**EXERCISE**. In full and without deviation, write out the entries that follow.

**INPUT DATA**.
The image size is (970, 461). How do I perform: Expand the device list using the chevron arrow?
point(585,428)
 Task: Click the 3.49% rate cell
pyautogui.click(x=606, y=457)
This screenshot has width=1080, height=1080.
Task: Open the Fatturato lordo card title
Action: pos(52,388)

**REPLY TO THE EXERCISE**.
The image size is (970, 461). How do I perform: Expand the device list using the chevron arrow?
point(585,428)
 Task: Click the 3.49% rate cell
pyautogui.click(x=606, y=457)
This screenshot has width=1080, height=1080.
Task: Open the Fatturato lordo card title
Action: pos(52,388)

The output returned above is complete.